Стали собираться на кладбище, но пришла Елизавета Андреевна. У нас тут всегда молниеносно разносились новости. Вот уже и Елизавету Андреевну известили, что я приехала.
— Здравствуйте, Елизавета Андреевна!
— Здравствуй, здравствуй, покажись. Что это ты не очень здоровой выглядишь.
— Легкие не в порядке.
— Ну да, жизнь нездоровая, вот и легкие не в порядке.
И эта осудила?
— Ложитесь вы там бог знает когда, встаете поздно, режима нет.
— Какое поздно, Елизавета Андреевна, у нас репетиции начинаются ровно в одиннадцать, минута в минуту, поздно не встанешь…
— Что ж это, по-твоему, рано — в одиннадцать? Это уже не утро — день. В старину в двенадцать люди обедали.
Прежде тоже у нее был этот тон: мол, никто из вас не знает, что к чему, я одна знаю, слушайте меня. И старину любила упоминать для назидания и образца, хотя знала ее только по книгам и сама никогда в двенадцать не обедала, а прожила среди всяческой ломки и перемен многотрудную жизнь сельской учительницы. Как я ее слушалась, подумала актриса, каждое слово ее запоминала, как дорожила ее похвалой… Грустно было смотреть на эту худую шею, длинно торчащую из кружевного воротничка.
— В старину люди с петухами вставали, с петухами ложились, потому и были богатырями.

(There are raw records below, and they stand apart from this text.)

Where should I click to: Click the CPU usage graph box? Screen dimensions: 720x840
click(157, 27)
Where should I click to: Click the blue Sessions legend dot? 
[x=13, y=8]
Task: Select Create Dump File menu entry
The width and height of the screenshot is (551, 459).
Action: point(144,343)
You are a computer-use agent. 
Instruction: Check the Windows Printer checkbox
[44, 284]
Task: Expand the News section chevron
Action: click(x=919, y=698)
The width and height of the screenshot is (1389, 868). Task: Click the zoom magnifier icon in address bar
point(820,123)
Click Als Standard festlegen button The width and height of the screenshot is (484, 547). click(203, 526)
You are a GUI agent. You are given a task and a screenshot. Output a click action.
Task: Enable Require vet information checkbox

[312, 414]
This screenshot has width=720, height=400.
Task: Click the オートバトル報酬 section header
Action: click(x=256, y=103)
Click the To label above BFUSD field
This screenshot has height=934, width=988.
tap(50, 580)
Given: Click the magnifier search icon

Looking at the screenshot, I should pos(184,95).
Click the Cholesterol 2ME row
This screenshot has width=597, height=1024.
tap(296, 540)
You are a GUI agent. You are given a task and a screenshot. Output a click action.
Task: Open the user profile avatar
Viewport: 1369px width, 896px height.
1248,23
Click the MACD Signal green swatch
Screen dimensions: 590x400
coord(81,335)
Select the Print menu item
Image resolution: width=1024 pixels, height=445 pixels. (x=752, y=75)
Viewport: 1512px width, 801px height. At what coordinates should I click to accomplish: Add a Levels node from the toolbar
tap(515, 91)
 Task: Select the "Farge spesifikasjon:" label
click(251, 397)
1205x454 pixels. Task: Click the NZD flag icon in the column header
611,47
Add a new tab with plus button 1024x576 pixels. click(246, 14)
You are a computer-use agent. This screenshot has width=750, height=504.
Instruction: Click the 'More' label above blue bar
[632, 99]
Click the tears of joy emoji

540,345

Актриса приняла вид несмышленыша, кругом зависимого от взрослых.
— Вы правы, Елизавета Андреевна.
— Ну да, права.
— Я иногда думаю: как мы действительно неправильно живем.
Елизавета Андреевна подобрела.
— Ну, ваш брат артист статья особая, что правда, то правда. Такие уж у вас производственные условия. В общем-то ты молодец, что сумела достигнуть своей цели. Имела цель и добилась. Каждый человек обязан иметь цель и добиваться, какие б ни были трудности.